Gerakan yang sederhana, tapi terasa seperti perisai yang selalu Jaehyun kenakan, memperlakukan Taeyong dengan baik… terlalu baik… bahkan saat hatinya sendiri sedang luka.

Taeyong menatap wajah Jaehyun dari tempat duduknya. Wajah itu masih sama, tenang, dingin, dan penuh kendali. Tapi hanya dia yang tahu kalau ketenangan itu bisa saja pecah kapan pun.

Namun malam ini, Jaehyun masih memilih diam.

Dengan pelan, Taeyong keluar dari mobil. Keduanya melangkah bersama menaiki anak tangga beranda dan begitu pintu rumah terbuka, aroma hangat khas rumah langsung menyambut mereka.

Taeyong menunduk sedikit saat masuk, melepas sepatunya perlahan. Jaehyun mengikutinya. Tak satu pun dari mereka menyalakan televisi, tak satu pun dari mereka memutar musik. Rumah itu sunyi, tapi tidak kosong.

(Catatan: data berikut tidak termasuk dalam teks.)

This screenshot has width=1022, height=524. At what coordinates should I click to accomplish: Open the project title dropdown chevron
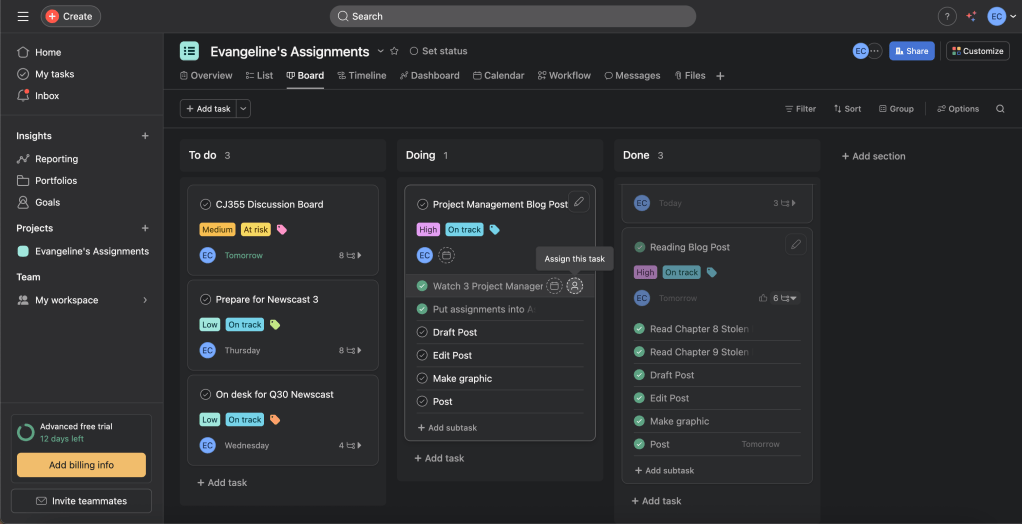tap(380, 51)
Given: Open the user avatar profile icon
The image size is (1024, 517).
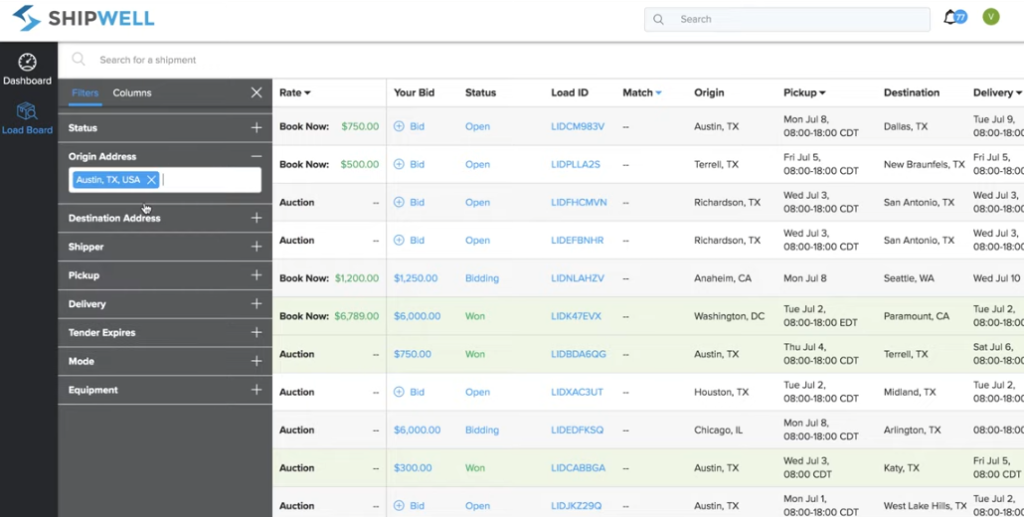Looking at the screenshot, I should (x=991, y=17).
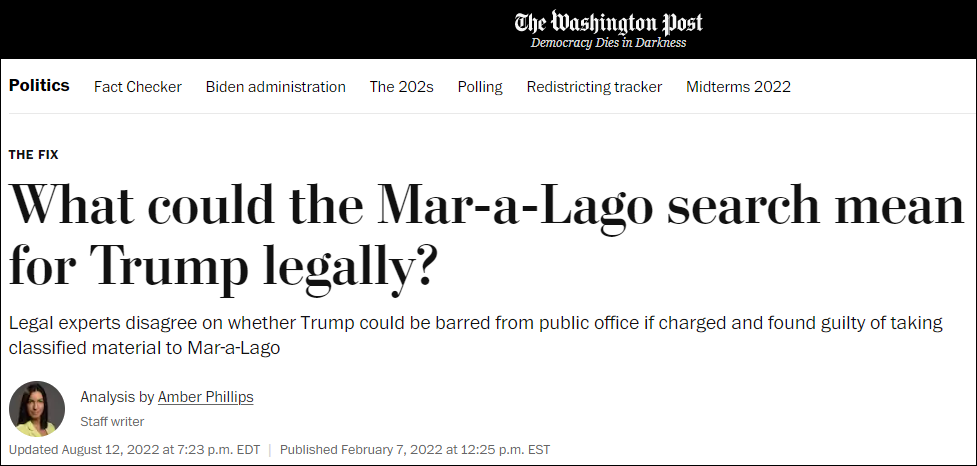Open the Politics section
This screenshot has width=977, height=466.
click(39, 85)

Sebelum naik ke lantai dua, langkah Jaehyun terhenti di anak tangga pertama. Ia berbalik, menatap Taeyong yang masih berdiri di ruang tengah dengan jas dokter yang belum dilepas.

“Ganti baju dulu. Nanti masuk angin.” Ucapnya singkat, suara yang lebih menyerupai gumaman lembut daripada perintah.

Taeyong mengangguk pelan.

Jaehyun tidak menunggu lebih lama. Ia melanjutkan langkahnya ke atas, masuk ke kamar, dan menutup pintu tanpa suara.

**

Setelah berganti pakaian, Taeyong kembali turun. Kakinya melangkah pelan, seperti masih menimbang apakah ia benar-benar ingin membicarakan hal ini malam ini.

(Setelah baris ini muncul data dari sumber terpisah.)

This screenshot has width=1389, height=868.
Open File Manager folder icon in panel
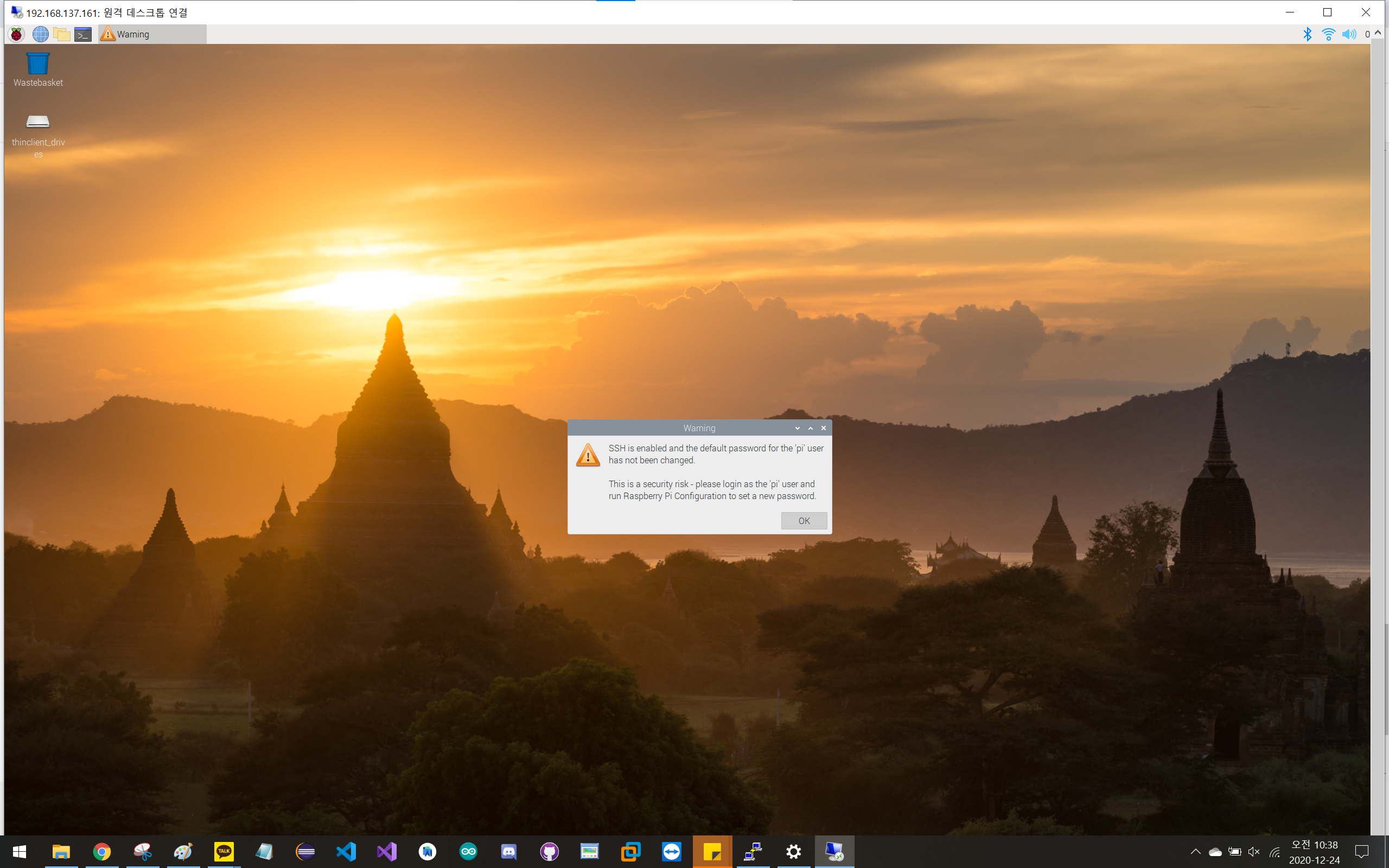[61, 34]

Tapi langkahnya terus berjalan, hingga akhirnya ia menemukan Jaehyun duduk di sofa, mengenakan kaus rumah dan celana kain longgar, dengan segelas air di tangan yang sudah tak lagi ia teguk.

Jaehyun tahu. Ia pasti tahu ada yang ingin Taeyong katakan.

Dan benar saja. Taeyong duduk di sebelahnya, menyisakan sedikit jarak.

“Kau mau minum?” Tawarnya pelan.

Taeyong menggeleng.

Lalu ia menarik napas panjang. “Aku… perlu bicara.”

Jaehyun mengangguk sekali. “Aku di sini.”

Diam sebentar, sebelum akhirnya membuka suara dengan lirih. “Tadi… aku ke rooftop setelah selesai konsultasi.”

Jaehyun menoleh sedikit. “Dengan Mingyu?”

Taeyong mengangguk sekali. “Dia mengajakku. Katanya untuk melepas lelah.”

Keheningan merambat, tapi Taeyong melanjutkan.

“Kami hanya menikmati angin sore dan bicara. Tentang pasien. Tentang hari ini. Sampai… sampai suasananya berubah.”

Jaehyun tidak menyela. Ia hanya mendengarkan, seperti biasa. Tapi kedua tangannya kini saling menggenggam di atas lututnya, menunjukkan bahwa ia menahan sesuatu.

“Mingyu… dia mencoba mendekat.” Suara Taeyong melemah, namun nadanya jelas. “Dan aku… aku tidak bergerak. Aku tidak menjauh. Aku bahkan…”

Ia menunduk, menatap lantai seolah menghindari tatapan Jaehyun.

“Aku bahkan hampir membiarkannya melewati batas.”

Keheningan kembali jatuh. Lebih berat dari sebelumnya.

Butuh waktu beberapa detik sebelum Jaehyun merespons. Ia tidak terlihat kaget. Tidak juga marah. Hanya ada satu anggukan kecil, tanda ia mendengar.

“Tapi sebelum semuanya benar-benar terjadi… wajahmu tiba-tiba muncul di kepalaku.”

Mata Taeyong mulai memanas, meski ia berusaha menahannya.